Growing the Next Generation of Data Scientists
Note: Today’s guest post comes to us courtesy of Sriram Mohan, an associate professor of computer science and software engineering at Rose-Hulman Institute of Technology, Terre Haute, Ind.
Data, more than ever before is the lifeblood of every organization. From media companies to retail stores, data allows organizations to differentiate themselves from the competition. Whether used in market research or in cost reduction efforts, organizations must leverage data to be competitive, and for the most part, they now enjoy access to all the data anyone could ever need.
What most organizations today don’t have ready access to are data scientists who are trained to turn all of their data into actionable insights. Gartner predicts that by 2015, about 4.4 million data science jobs will be available, and only a third of them will be filled. Is there a shortage of people with the requisite combination of programming, data management skills and statistical and mathematical ability?
Yes. Can we in academia develop more of those people? Absolutely. But we are going to need the help of industry to accomplish that.
As universities nationwide define and create new undergraduates and graduate data science programs, industry can help to make our programs more interesting and relevant for students. We will also benefit from greater access to industry data sets and the latest Big Data technologies.
Data science, by its nature, is abstract, making it difficult to attract initial student interest. But in the real world, data science is applied in many concrete, exciting ways that we can bring into our classrooms. The perceived gap between academia and industry is why I took a sabbatical this past year to work with Avalon Consulting, a Big Data consultancy headquartered near Dallas.
The experience has proved invaluable, however, most, if not all, of what I learned came through hands-on experience in developing solutions. To make data science concepts more interesting and tangible for students, we should provide them with similar hands-on opportunities. To that end, companies should organize contests for students that allow them to work on actual problems with real industry data sets (similar to the Netflix Prize). My university offers students a capstone project that challenges them to solve real-world problems provided through organizations such as Avalon and the U.S. Armed Forces. Such Partnerships are a good start, but to educate data scientists, we need to do more.
Academia needs to stay up to date with the latest Big Data tool chains. Those ecosystems are evolving rapidly, but most of the development happens on the industry side – so much so that academia often finds itself left behind. If we want our students to be aware of the latest changes when they graduate, we must foster a better exchange of technological knowledge between academics and industry.

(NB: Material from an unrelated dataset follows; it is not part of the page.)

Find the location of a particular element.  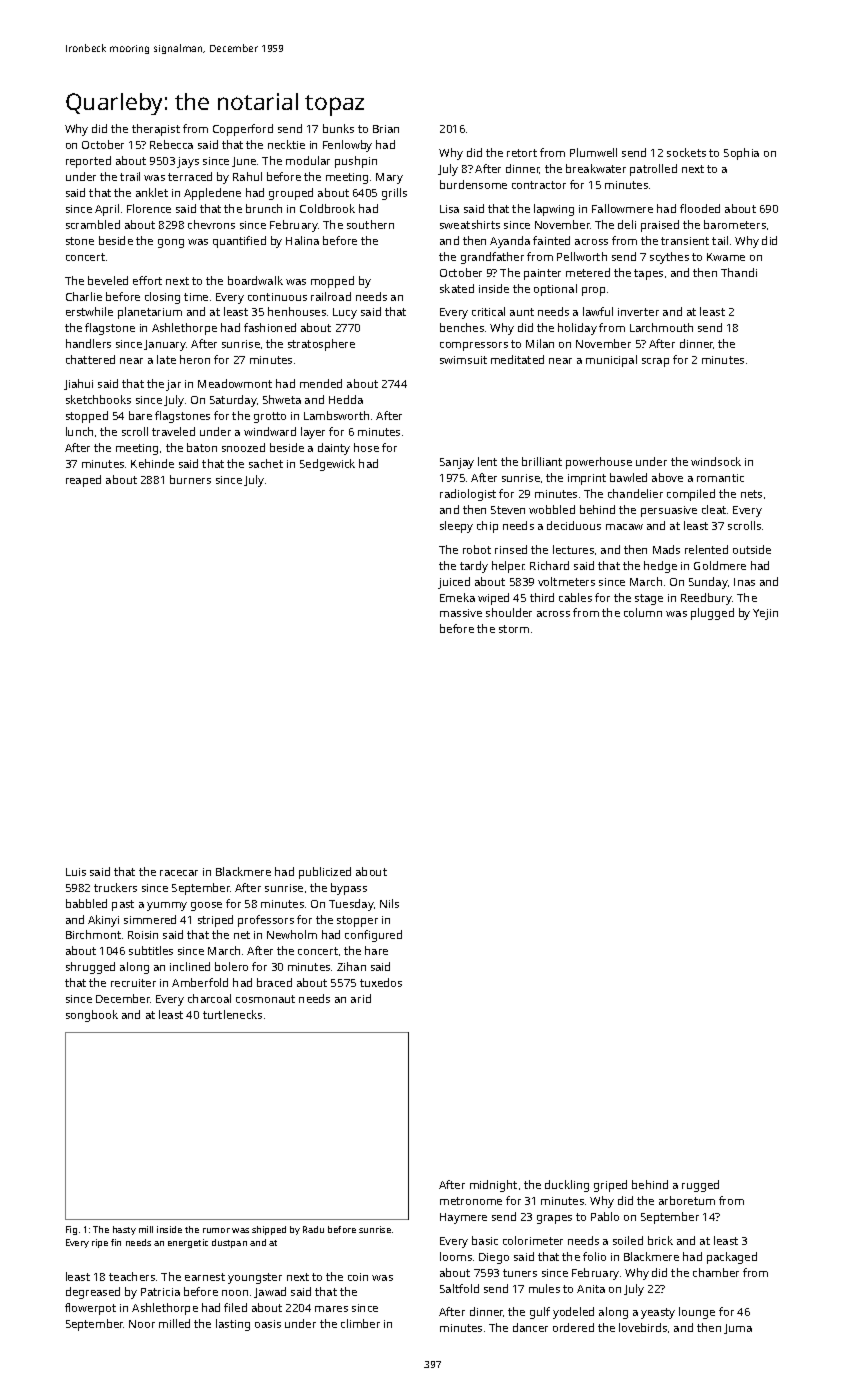

duckling is located at coordinates (567, 1186).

Industry typically uses summer internships to expose students to the latest technologies. Such experiences could be extended to faculty as well. My colleagues at Rose-Hulman used industry experiences in the past to stay current in technologies such as Google web frameworks, Android development and other programming languages.

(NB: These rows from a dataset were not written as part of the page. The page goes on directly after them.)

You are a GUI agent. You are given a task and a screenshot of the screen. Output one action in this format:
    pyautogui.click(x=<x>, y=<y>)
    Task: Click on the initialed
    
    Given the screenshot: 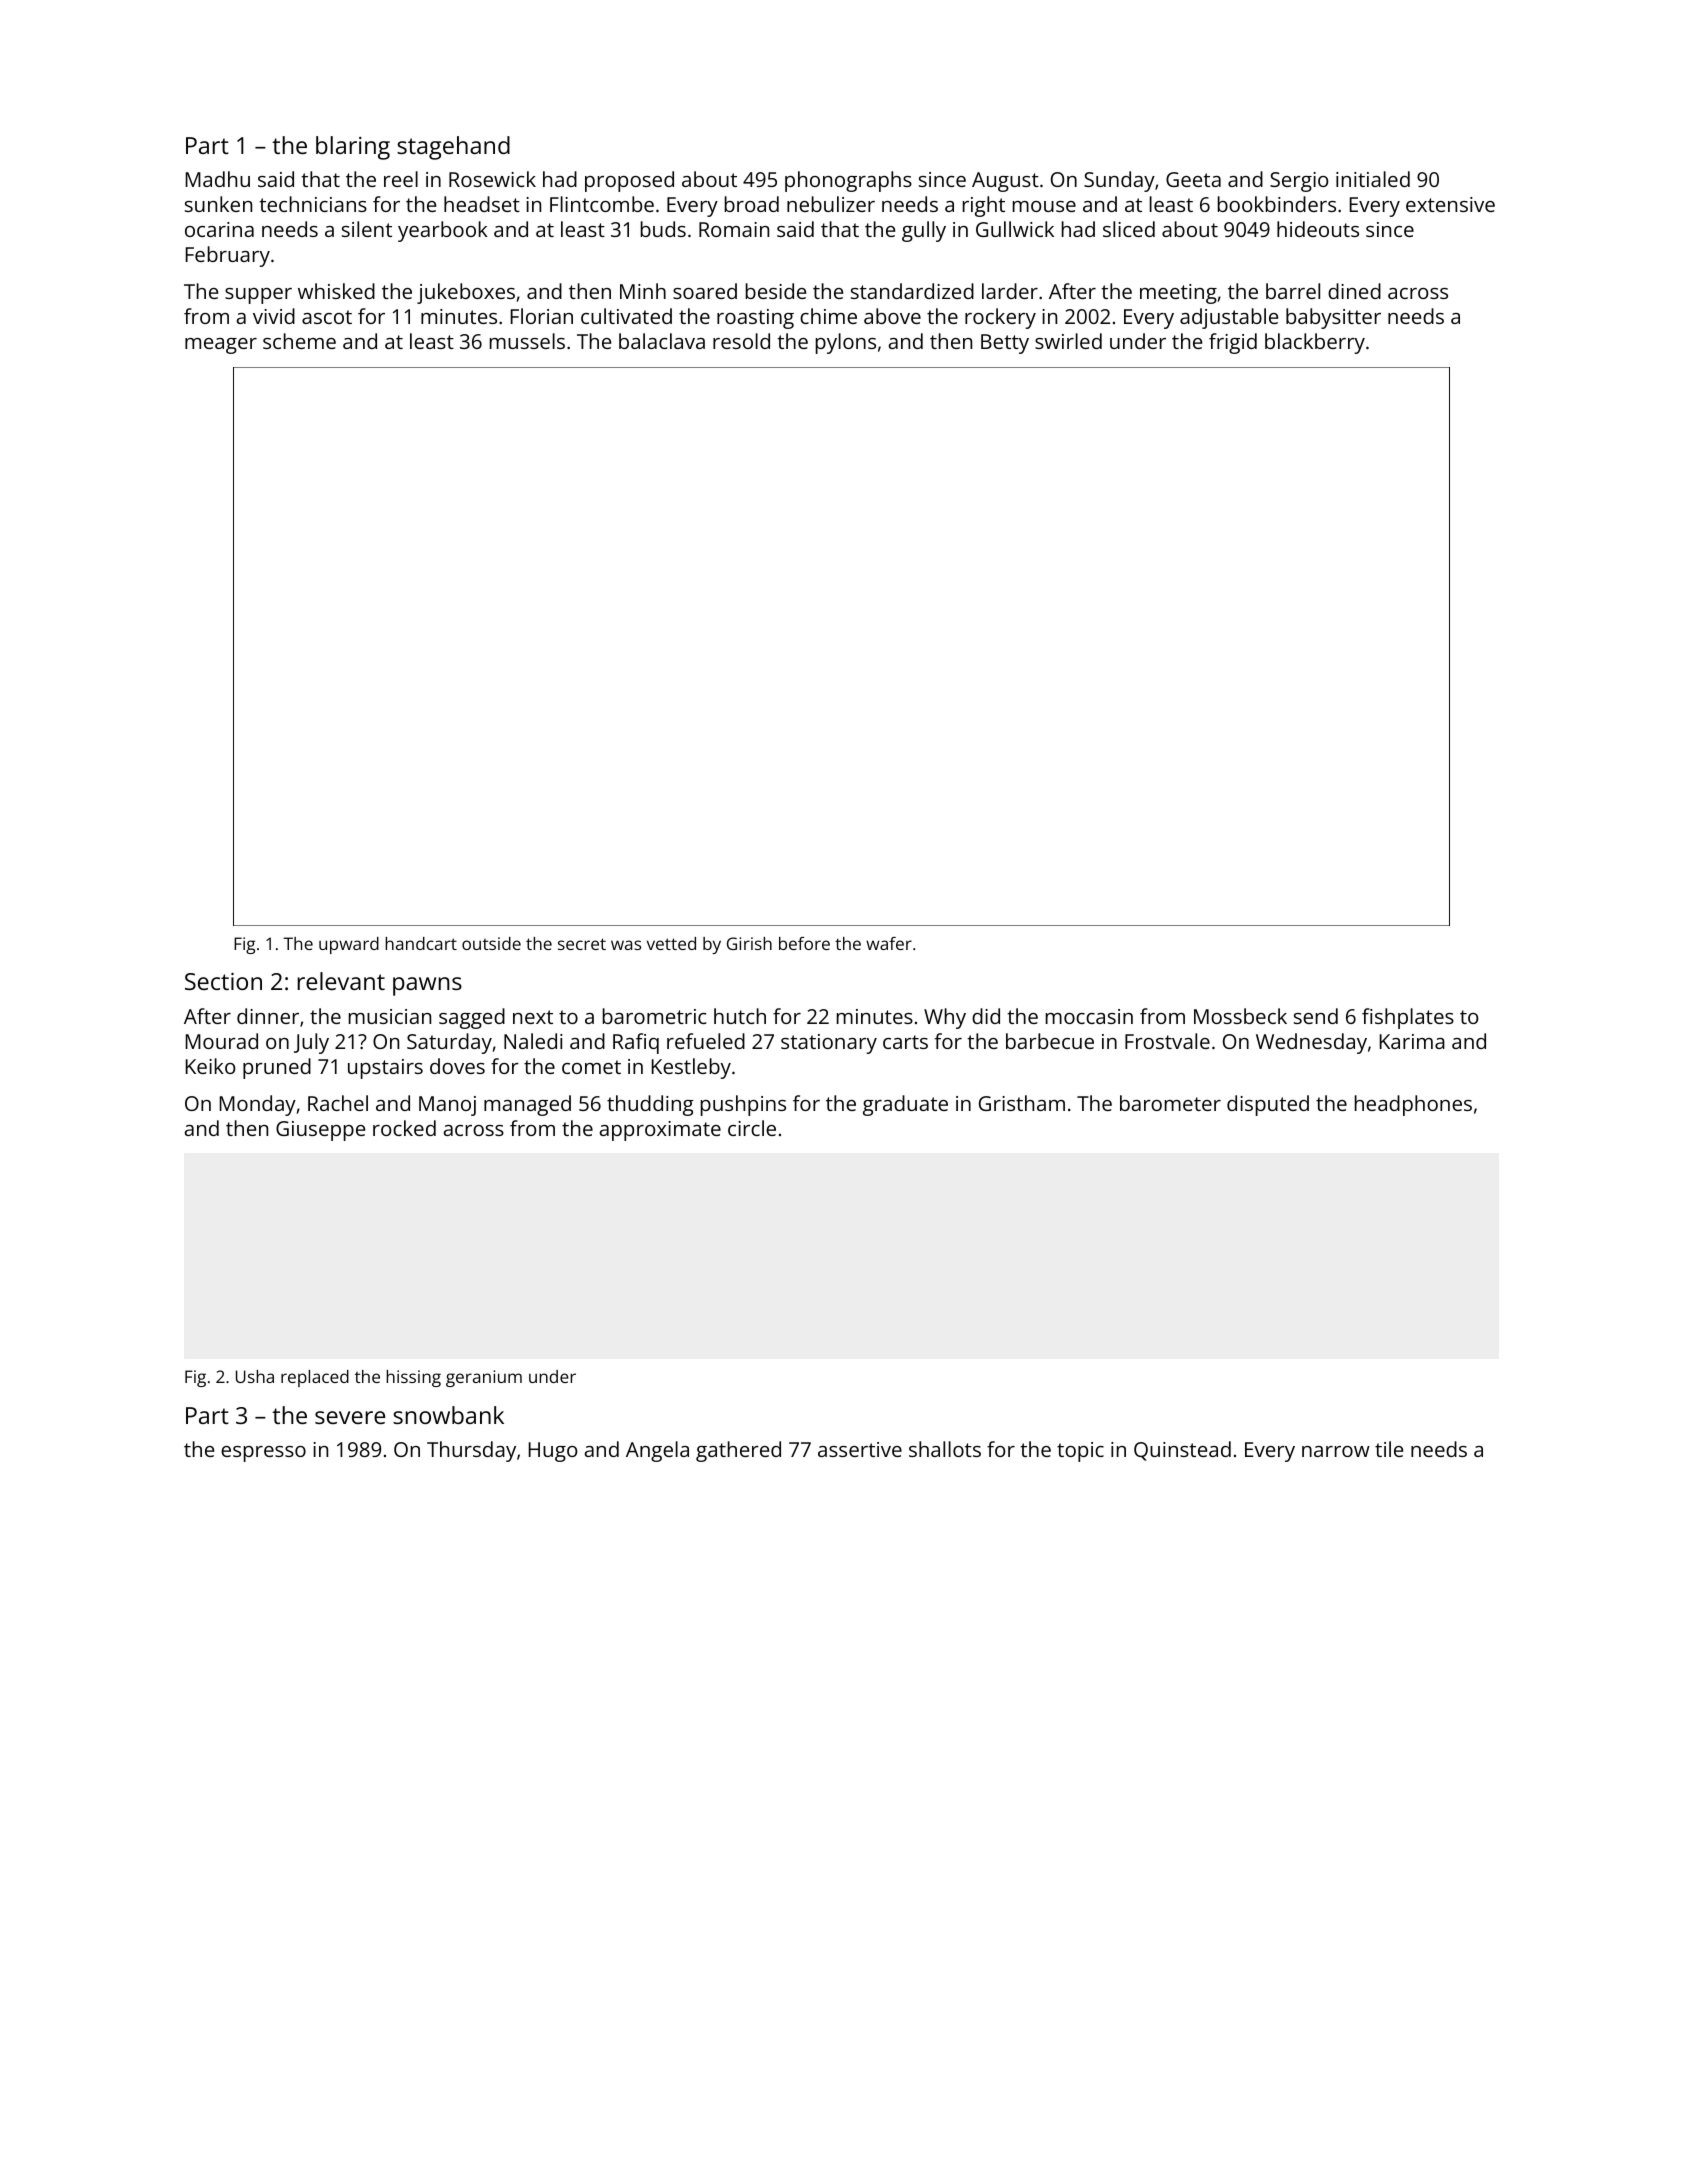 What is the action you would take?
    pyautogui.click(x=1373, y=179)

Longer- term experiences, such as my training sabbatical, should also be considered. My experience led directly to development of new courses in Hadoop and modern database paradigms. The time I spent working in the ever-changing world of Hadoop and NoSQL databases at Avalon was critical to those courses’ development. Given the rapid pace at which Big Data technologies are now advancing, it is imperative that academia and industry find additional ways to collaborate to better prepare our students for the workplace.
Once our students enjoy greater access to industry data sets and the latest Big Data technologies, we can bring more real-world problems, solutions and stories into the classroom and generate greater interest in data science. The future for these students is bright, but industry collaboration is required to fully meet its demands.